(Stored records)

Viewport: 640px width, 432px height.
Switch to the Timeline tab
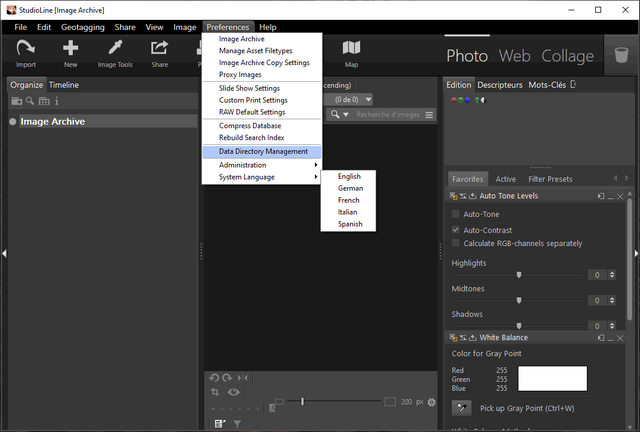[x=64, y=85]

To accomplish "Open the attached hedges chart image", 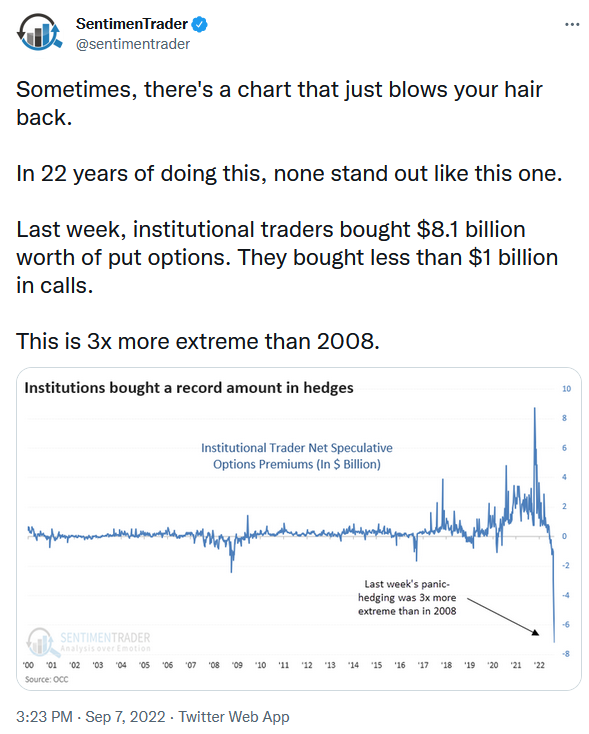I will tap(299, 529).
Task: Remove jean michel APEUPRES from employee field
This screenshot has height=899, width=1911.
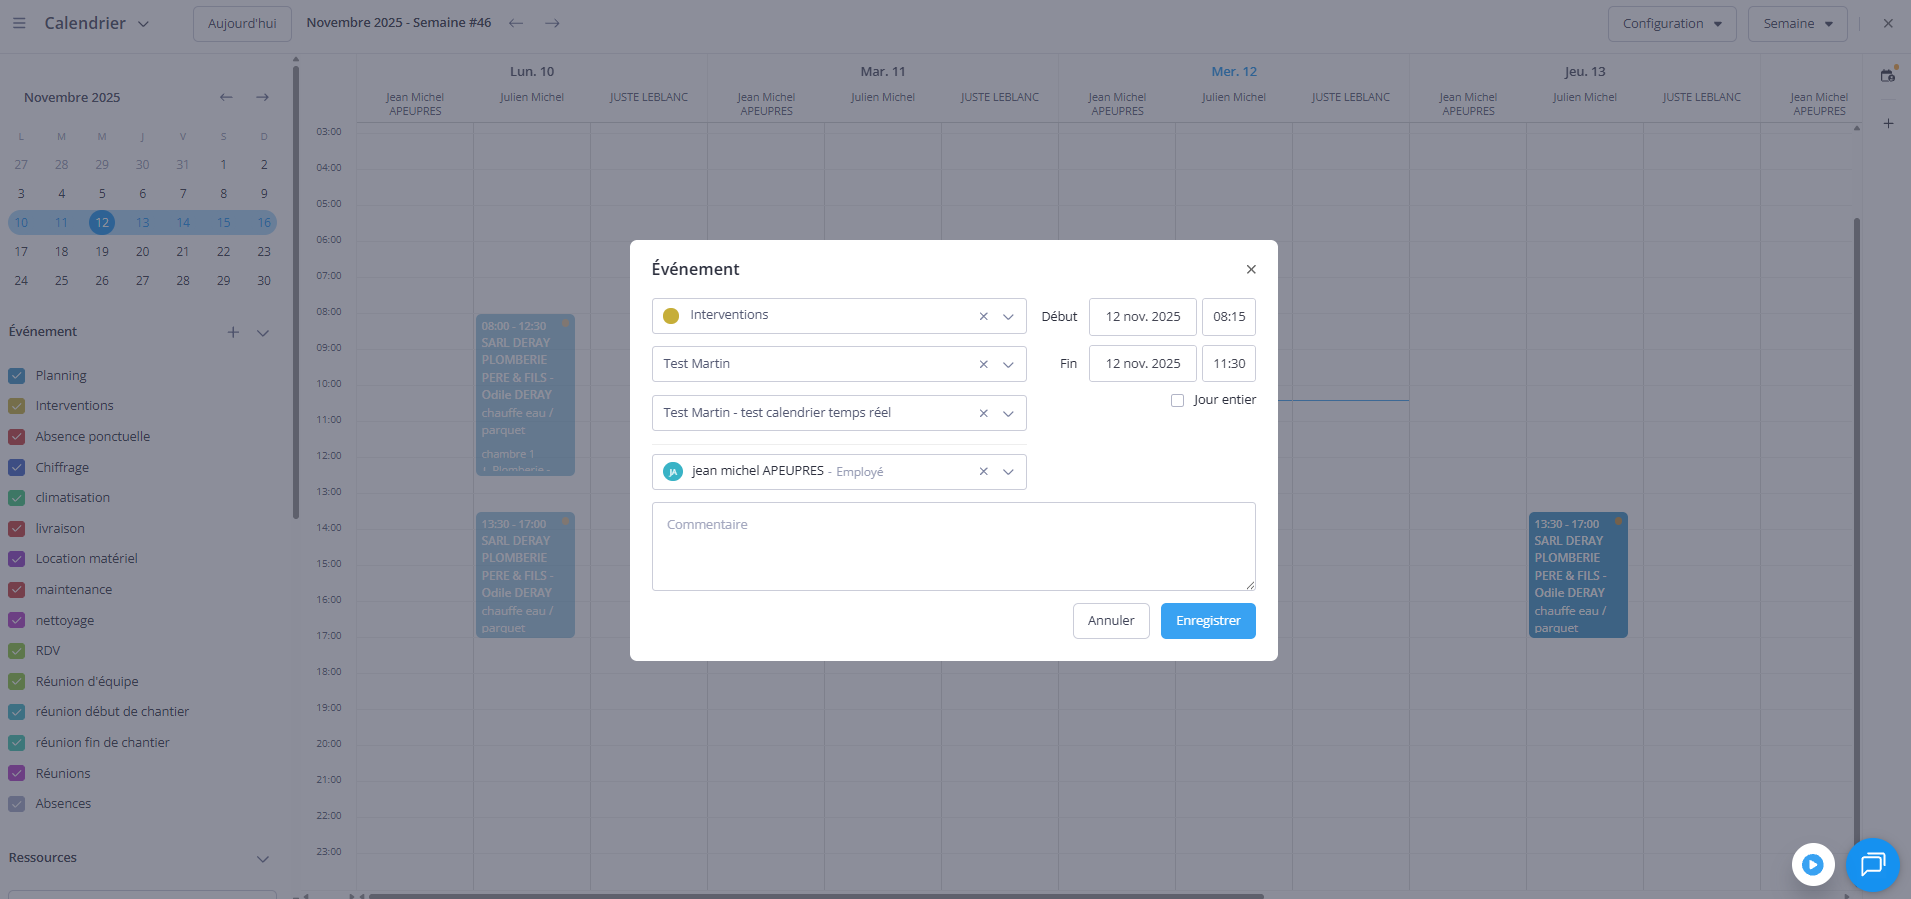Action: [x=983, y=472]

Directions ▸
Can you quote exactly, and only, the lines from the one containing "Task: Remove jean" through the last line of the records above, keeping both ends and leaving out any pictures?

Written response ▸
Task: Remove jean michel APEUPRES from employee field
This screenshot has height=899, width=1911.
Action: [x=983, y=472]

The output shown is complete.